## WAS ZU TUN IST
Gib aus dem Auszug über Design Thinking den Abschnitt von „Design Thinking ist“ bis einschließlich „Nutzern zu beschäftigen.“ wortgetreu wieder.

## AUSGEWÄHLTER AUSZUG
▬▬▬▬▬▬▬▬▬▬
Design Thinking ist ein Innovationsansatz, der die Bedürfnisse von Kunden in den Mittelpunkt rückt. Als Lehrveranstaltung wurde der Ansatz in den 1960er- Jahren an der Stanford University in Kalifornien begründet. Professoren des Ingenieurwesens und Maschinenbaus wollten ihren Studierenden nicht nur beibringen, «wie» sie eine Lösung gestalten können, sondern eben auch «warum».

 

Wenn man der klassischen Vorgehensweise des Ingenieurwesens folgt, wird zunächst eine Problemstellung beschrieben, dann werden technische Lösungsmöglichkeiten erarbeitet, bevor die vielversprechendste weiterentwickelt und umgesetzt wird. Mittels der Anwendung von Design Thinking wurden die Studierenden in Stanford dazu gebracht, sich mit den hinter der initialen Problemstellung liegenden Bedürfnissen von Kunden und Nutzern zu beschäftigen.
▬▬▬▬▬▬▬▬▬▬
## AUSZUG AUS QUELLE

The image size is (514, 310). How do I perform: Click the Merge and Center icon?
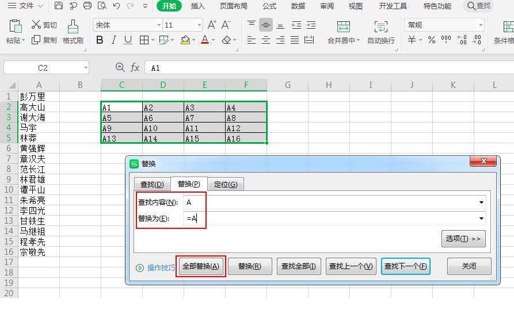(x=344, y=27)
▬▬▬▬▬▬▬▬▬▬
## DIE ANTWORT
Design Thinking ist ein Innovationsansatz, der die Bedürfnisse von Kunden in den Mittelpunkt rückt. Als Lehrveranstaltung wurde der Ansatz in den 1960er- Jahren an der Stanford University in Kalifornien begründet. Professoren des Ingenieurwesens und Maschinenbaus wollten ihren Studierenden nicht nur beibringen, «wie» sie eine Lösung gestalten können, sondern eben auch «warum».

 

Wenn man der klassischen Vorgehensweise des Ingenieurwesens folgt, wird zunächst eine Problemstellung beschrieben, dann werden technische Lösungsmöglichkeiten erarbeitet, bevor die vielversprechendste weiterentwickelt und umgesetzt wird. Mittels der Anwendung von Design Thinking wurden die Studierenden in Stanford dazu gebracht, sich mit den hinter der initialen Problemstellung liegenden Bedürfnissen von Kunden und Nutzern zu beschäftigen.